An i2HDM Strongly Coupled to a non-Abelian Vector Resonance

TL;DR

This paper investigates an extended Higgs sector with a strongly coupled non-Abelian vector resonance, analyzing its impact on dark matter relic density and collider signatures, especially mono-Z production at the LHC.

Contribution

It introduces a novel i2HDM model with a strongly coupled non-Abelian vector resonance and explores its phenomenological implications for dark matter and collider experiments.

Findings

The vector resonance reduces the high-mass dark matter relic density region.

Mono-Z production at the LHC is the most promising channel for detecting the new vector.

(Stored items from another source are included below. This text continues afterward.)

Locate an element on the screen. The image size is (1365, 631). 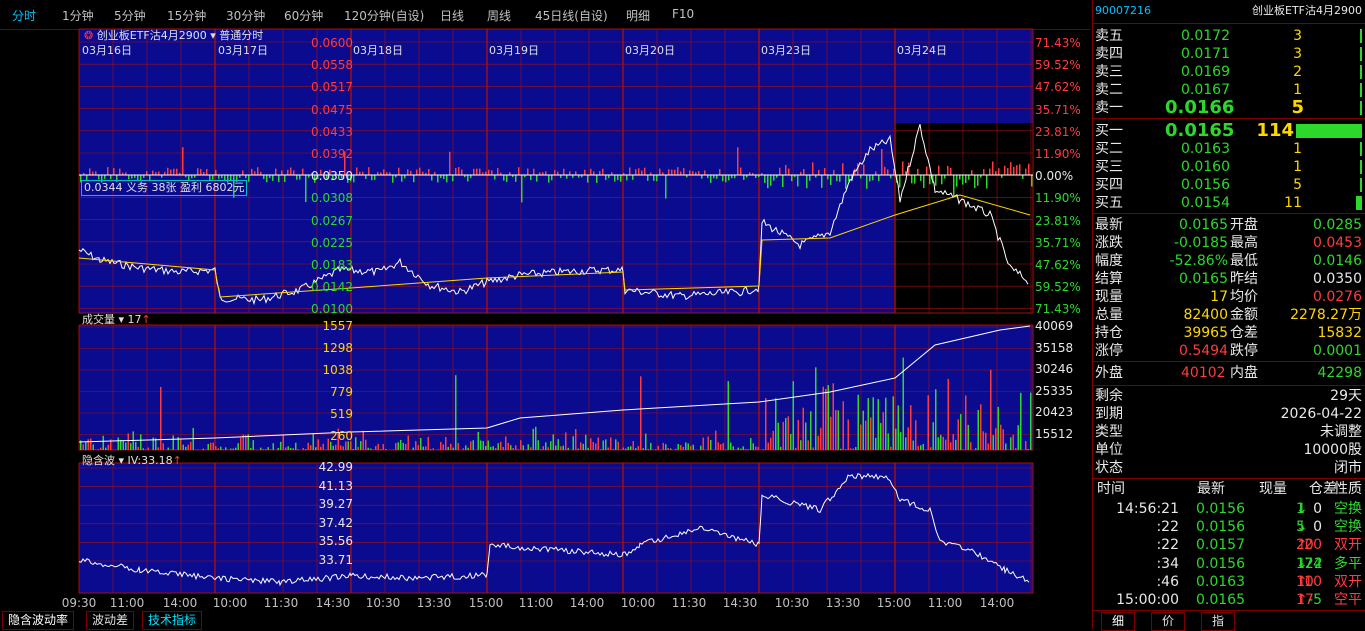
bid-row: 买三 0.0160 1 is located at coordinates (1229, 167).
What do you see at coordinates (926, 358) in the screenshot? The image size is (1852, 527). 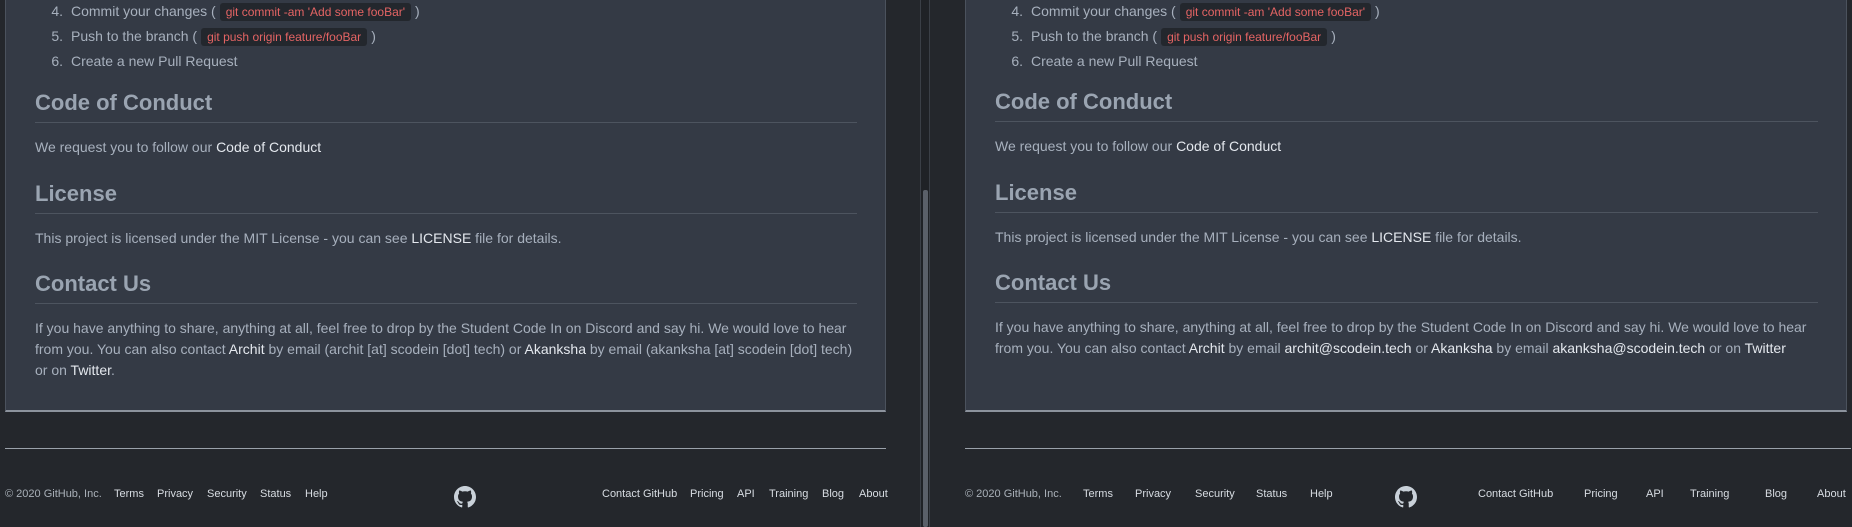 I see `scrollbar-thumb` at bounding box center [926, 358].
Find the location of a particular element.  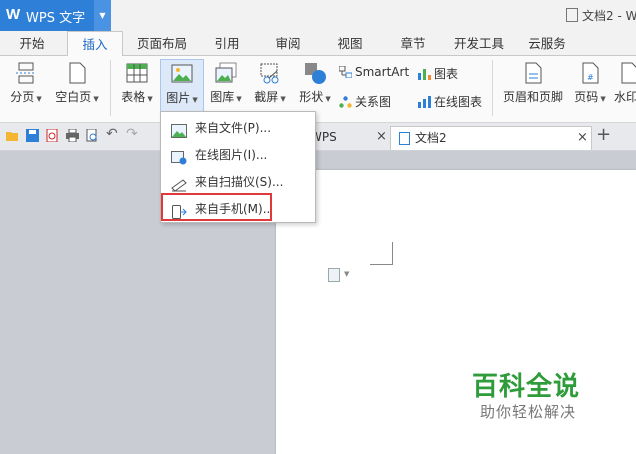

tab-chapter: 章节 is located at coordinates (413, 43).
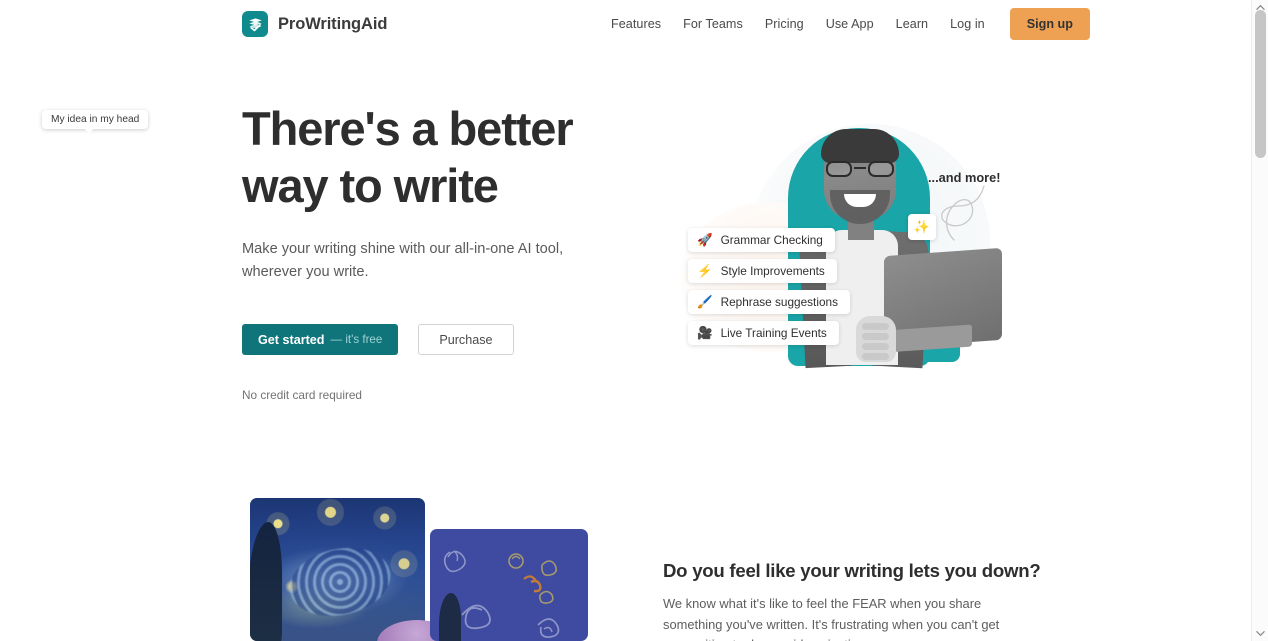 This screenshot has width=1268, height=641. I want to click on sign-up-button: Sign up, so click(1050, 24).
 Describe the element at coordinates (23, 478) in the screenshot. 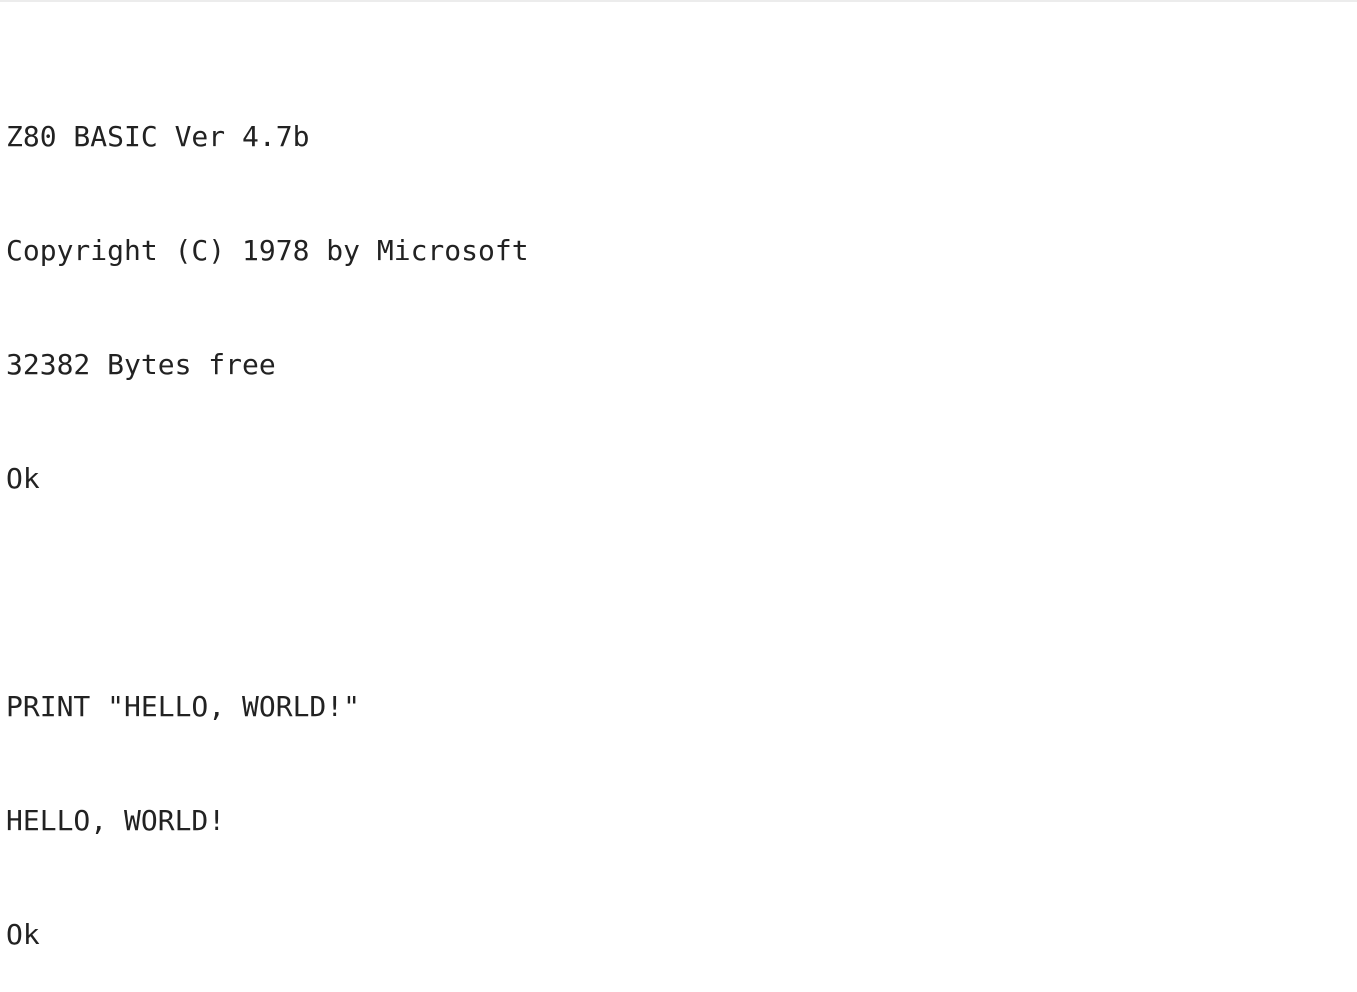

I see `ok-prompt-line: Ok` at that location.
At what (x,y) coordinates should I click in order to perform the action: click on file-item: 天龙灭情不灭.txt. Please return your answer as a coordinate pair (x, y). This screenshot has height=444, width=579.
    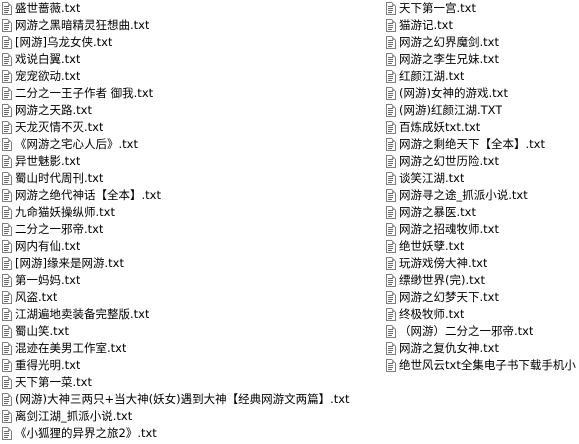
    Looking at the image, I should click on (192, 128).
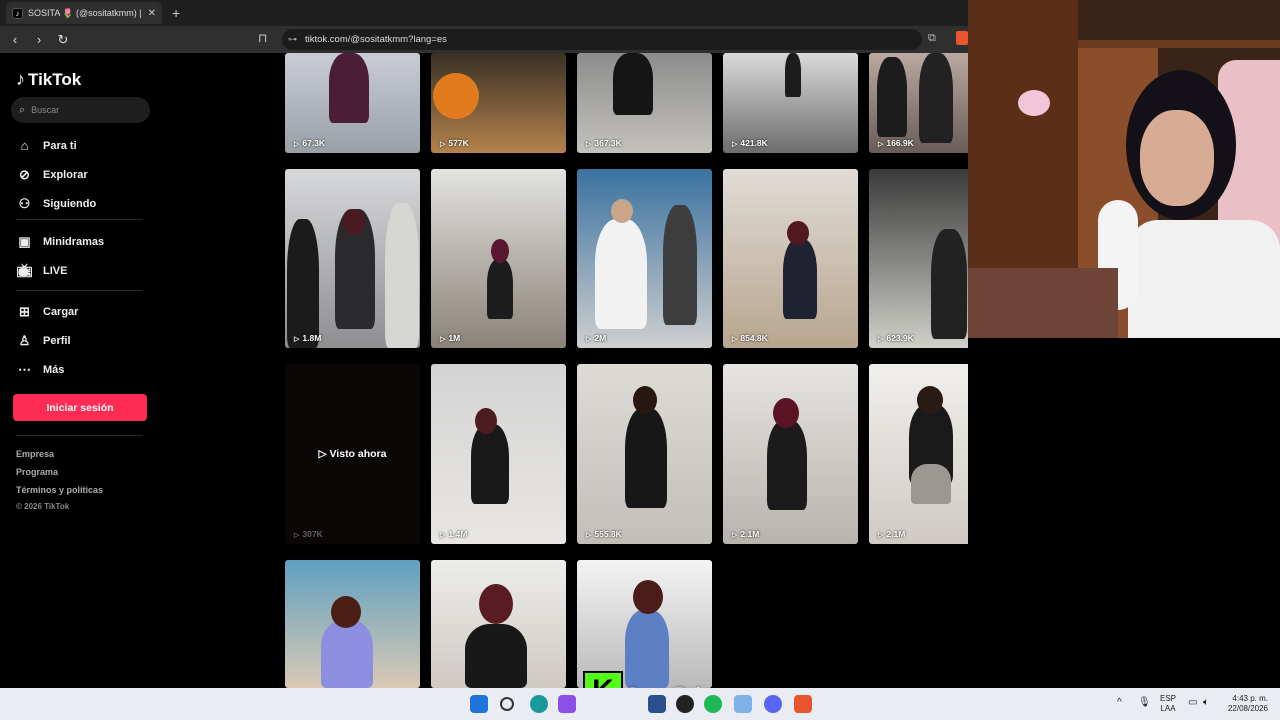 The image size is (1280, 720). What do you see at coordinates (60, 490) in the screenshot?
I see `footer-terminos-link: Términos y políticas` at bounding box center [60, 490].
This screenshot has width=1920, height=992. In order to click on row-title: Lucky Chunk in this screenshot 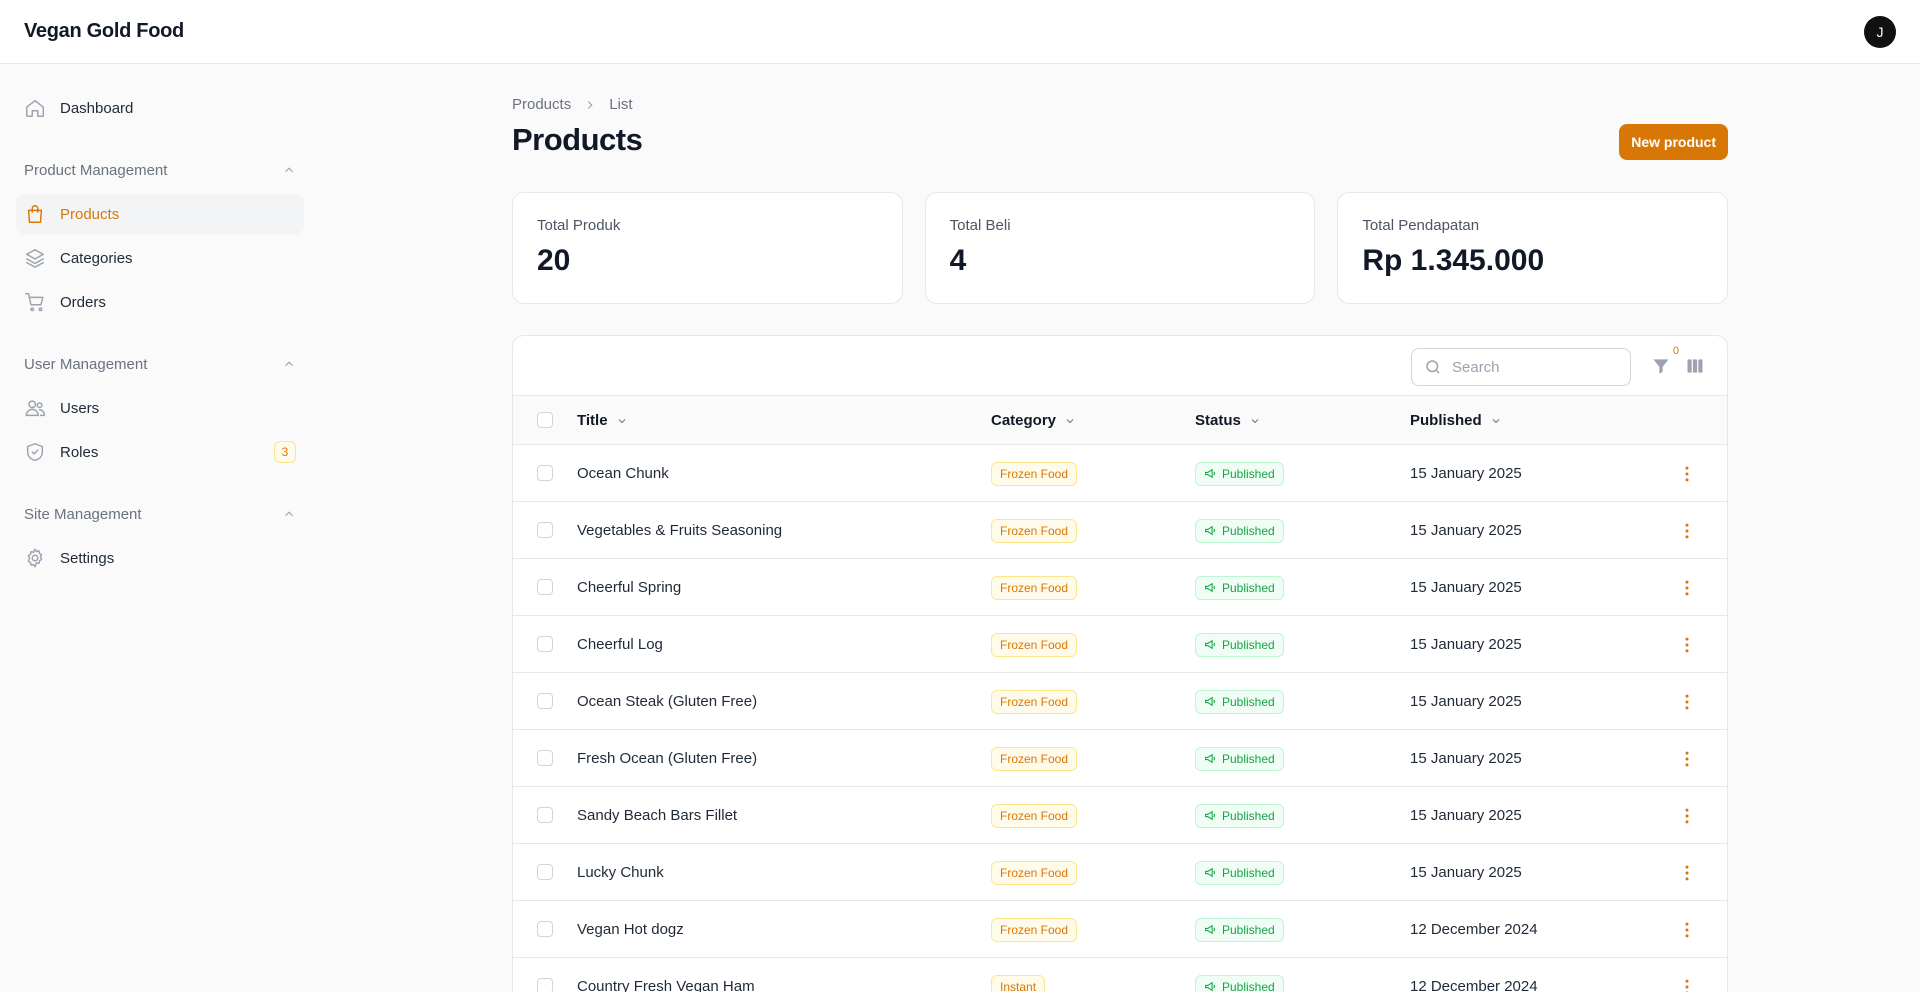, I will do `click(620, 872)`.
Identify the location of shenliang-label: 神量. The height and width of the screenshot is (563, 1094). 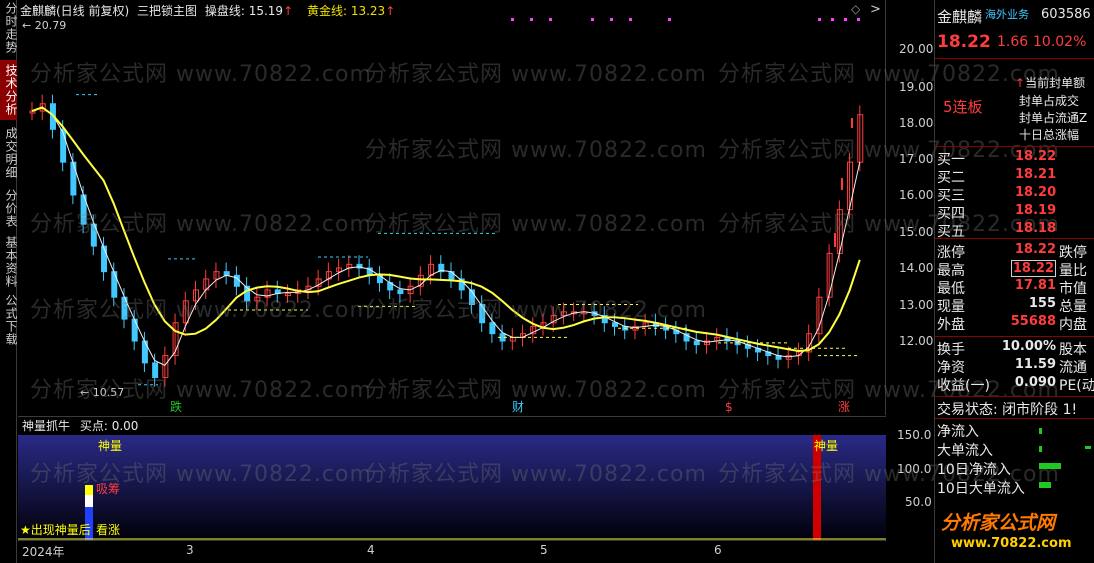
(826, 446).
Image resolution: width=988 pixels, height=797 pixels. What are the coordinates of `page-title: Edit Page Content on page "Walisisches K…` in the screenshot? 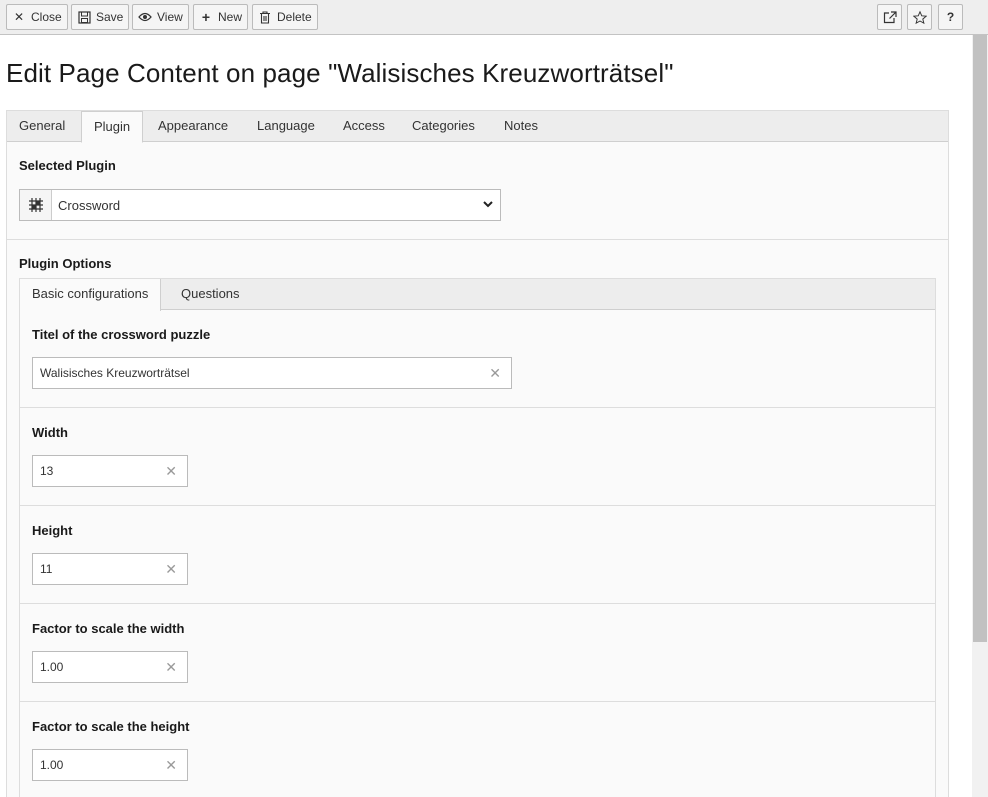 It's located at (340, 73).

Heavy vector discovery at the LHC is challenging due to very low cross sections.

Abstract

We study the possibility of a Dark Matter candidate having its origin in an extended Higgs sector which, at least partially, is related to a new strongly interacting sector. More concretely, we consider an i2HDM (i.e. a Type-I Two Higgs Doublet Model supplemented with a Z_2 under which the non-standard scalar doublet is odd) based on the gauge group SU(2)_1 x SU(2)_2 x U(1)_Y. We assume that one of the scalar doublets and the standard fermion transform non-trivially under SU(2)_1 while the second doublet transforms under SU(2)_2. Our main hypothesis is that standard sector is weakly coupled while the gauge interactions associated to the second group is characterized by a large coupling constant. We explore the consequences of this construction for the phenomenology of the Dark Matter candidate and we show that the presence of the new vector resonance reduces the relic density saturation region, compared to the usual i2DHM, in the high Dark Matter mass range. In the collider side, we argue that the mono-Z production is the channel which offers the best chances to manifest the presence of the new vector field. We study the departures from the usual i2HDM predictions and show that the discovery of the heavy vector at the LHC is challenging even in the mono-$Z$ channel since the typical cross sections are of the order of 10^{-2} fb.